• _ABOUT THIS EXERCISE_:
In the records below, copy the line that contains "Uncheck the Cognos Analytics permission" and each line after it, word for word, through the last.

• _SOURCE DATA_:
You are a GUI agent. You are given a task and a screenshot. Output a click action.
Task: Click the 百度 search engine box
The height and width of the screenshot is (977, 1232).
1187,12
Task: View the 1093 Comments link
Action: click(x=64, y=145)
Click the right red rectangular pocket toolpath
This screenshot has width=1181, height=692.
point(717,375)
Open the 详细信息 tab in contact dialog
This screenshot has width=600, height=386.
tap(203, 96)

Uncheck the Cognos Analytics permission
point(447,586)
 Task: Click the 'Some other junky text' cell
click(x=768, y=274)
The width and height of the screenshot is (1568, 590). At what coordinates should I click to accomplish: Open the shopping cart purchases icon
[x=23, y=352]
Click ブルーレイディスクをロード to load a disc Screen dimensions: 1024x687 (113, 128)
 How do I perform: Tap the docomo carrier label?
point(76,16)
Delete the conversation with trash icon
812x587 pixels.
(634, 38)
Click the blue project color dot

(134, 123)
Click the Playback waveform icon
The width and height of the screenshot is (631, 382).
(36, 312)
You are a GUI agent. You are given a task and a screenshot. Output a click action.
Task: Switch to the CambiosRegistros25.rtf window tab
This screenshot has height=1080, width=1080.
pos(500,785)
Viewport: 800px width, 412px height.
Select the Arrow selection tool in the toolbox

• _RESPONSE BELOW_:
Uncheck the Cognos Analytics permission
point(447,586)
 Task: Click the 'Some other junky text' cell
click(x=768, y=274)
The width and height of the screenshot is (1568, 590). At what coordinates should I click to accomplish: Open the shopping cart purchases icon
[x=23, y=352]
Click ブルーレイディスクをロード to load a disc Screen dimensions: 1024x687 (113, 128)
 How do I perform: Tap the docomo carrier label?
point(76,16)
Delete the conversation with trash icon
812x587 pixels.
(634, 38)
Click the blue project color dot

(134, 123)
Click the Playback waveform icon
The width and height of the screenshot is (631, 382).
(36, 312)
You are a GUI agent. You are given a task and a screenshot. Output a click action.
Task: Switch to the CambiosRegistros25.rtf window tab
This screenshot has height=1080, width=1080.
pos(500,785)
Viewport: 800px width, 412px height.
Select the Arrow selection tool in the toolbox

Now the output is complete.